Texto apresentado:
--- --- ---
Temporal Aflige Luta Agroecológica no Morro da Providência, Evidenciando a Falta de Políticas Ambientais e Desassistência a Soluções de Favela para Crise Climática

'As árvores demandam poda, manutenção... [mas] salvam vidas e precisam estar presentes."

Projeto Providência Agroecológica vista do Túnel João Ricardo. Foto: Amanda Baroni
Providência Agroecológica vista do Túnel João Ricardo. Foto: Amanda Baroni

O forte temporal que atingiu a cidade do Rio de Janeiro no dia 12 de março de 2025 causou alagamentos, quedas de árvores, dentre outros impactos no Grande Rio. Um dos territórios afetados foi a região mais arborizada do Morro da Providência, situada acima do Túnel João Ricardo no Centro da cidade. A tempestade atingiu moradias e o projeto de educação socioambiental Providência Agroecológica.

A casa de Jhony Rony, morador do Morro da Providência, teve seu telhado atingido por uma árvore.

“Foi muito rápido. A gente começou a ver uns raios, veio um vento, depois veio um barulho. Parecia que a casa ia cair. A gente não imaginava que ia ser isso aqui. Uma dia antes, o cara tirou alguns galhos da árvore pra mim, que ele considerou mais perigoso. Graças a Deus que ele podou. Não houve acidente na casa, foram mais galhos pequenos que quebraram as telhas. Mas quando saí de casa, para o lado de fora, onde é a minha área, fiquei chocado. Falei ‘caramba, olha a grossura desses galhos!’ Eram enormes.” — Jhony Rony

Entrada da casa de Jhonny Rony com árvores que caíram. Foto: Amanda Baroni
Entrada da casa de Jhonny Rony com árvores que caíram. Foto: Amanda Baroni

Maelene Silva é moradora e trabalha na Providência Agroecológica. Apesar de não ter sofrido danos pela tempestade, seus vizinhos não tiveram a mesma sorte.

“Quando começou tudo, eu estava em casa. Eu vi as árvores quebrando. Era um vento pra lá e pra cá, a gente achou até que a casa ia voar. Aí, eu desci pra cá pro projeto. Quando eu desci, de noite mesmo, ficamos sem luz. Já estava tudo destruído. Foi muita coisa mesmo. Quebrou a casa do vizinho. Quebrou a telha da cozinha dele. Eu estava fazendo janta, foi muito de repente. Na mesma hora, ficamos sem luz, que só voltou dois dias depois. E hoje, dia 14 de março, ainda estamos sem internet. Também queimou o ventilador.” — Maelene Silva

Segundo Luciana Santana, outra moradora que teve o telhado quebrado, o temporal foi rápido, mas forte o suficiente para que pesados galhos atingissem as telhas de sua casa.
--- --- ---
Atividade 1:
Reescreva o trecho do texto sobre o temporal no Morro da Providência de "Projeto Providência Agroecológica" a "por uma árvore.", trocando "tempestade" por "chuva forte".
Atividade 2:
Liste os moradores do Morro da Providência citados pelo nome no texto sobre o temporal.
Os dados que vêm a seguir não são necessários.

Dados fornecidos:
--- --- ---
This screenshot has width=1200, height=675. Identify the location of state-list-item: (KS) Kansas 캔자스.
--- --- ---
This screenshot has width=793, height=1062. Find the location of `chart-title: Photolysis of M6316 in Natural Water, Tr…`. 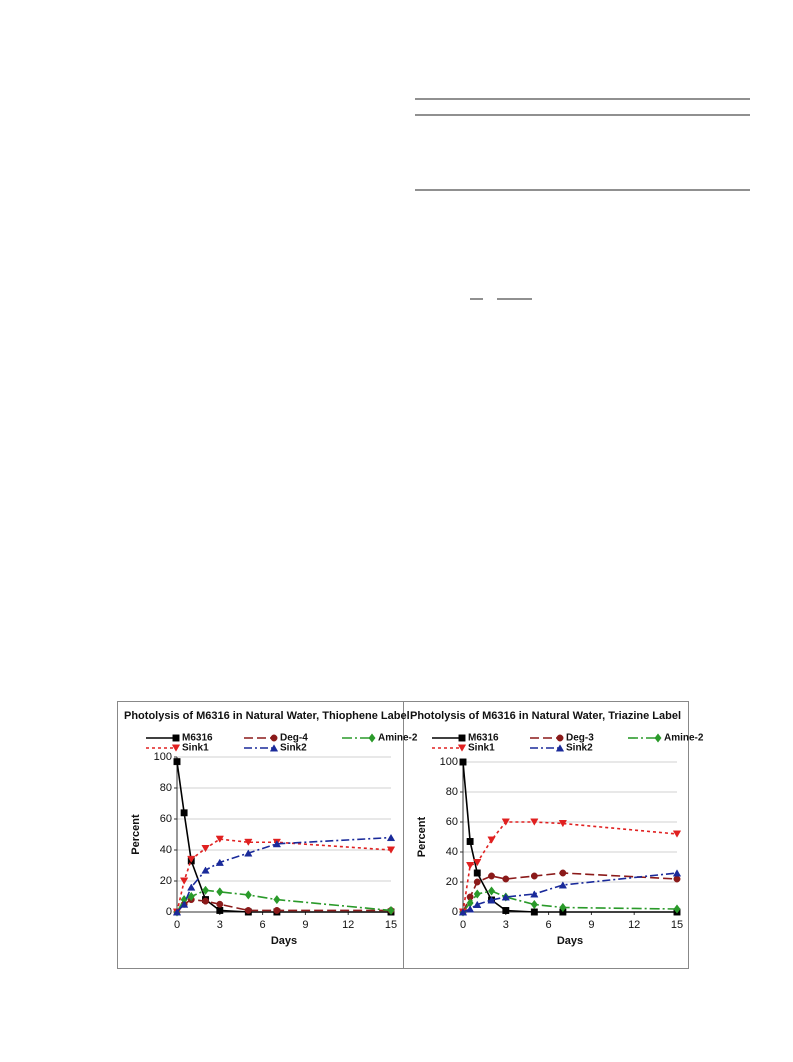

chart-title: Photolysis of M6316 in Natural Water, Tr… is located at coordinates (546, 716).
--- --- ---
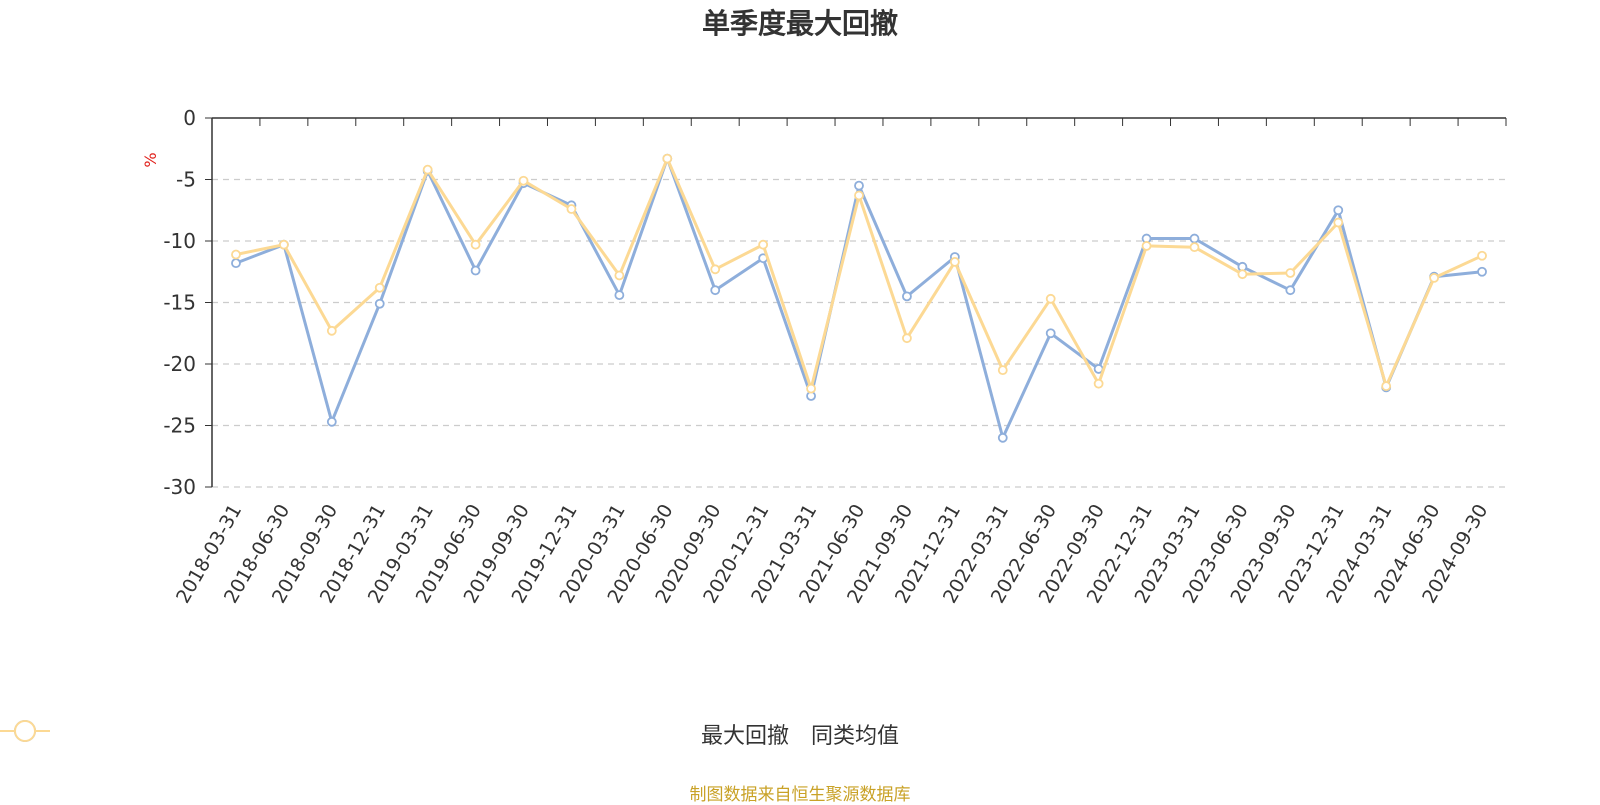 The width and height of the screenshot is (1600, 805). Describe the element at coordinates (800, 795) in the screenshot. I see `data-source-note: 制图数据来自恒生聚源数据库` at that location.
--- --- ---
Resposta escrita 1:
Projeto Providência Agroecológica vista do Túnel João Ricardo. Foto: Amanda Baroni
Providência Agroecológica vista do Túnel João Ricardo. Foto: Amanda Baroni

O forte temporal que atingiu a cidade do Rio de Janeiro no dia 12 de março de 2025 causou alagamentos, quedas de árvores, dentre outros impactos no Grande Rio. Um dos territórios afetados foi a região mais arborizada do Morro da Providência, situada acima do Túnel João Ricardo no Centro da cidade. A chuva forte atingiu moradias e o projeto de educação socioambiental Providência Agroecológica.

A casa de Jhony Rony, morador do Morro da Providência, teve seu telhado atingido por uma árvore.

Resposta escrita 2:
Jhony Rony, Maelene Silva e Luciana Santana.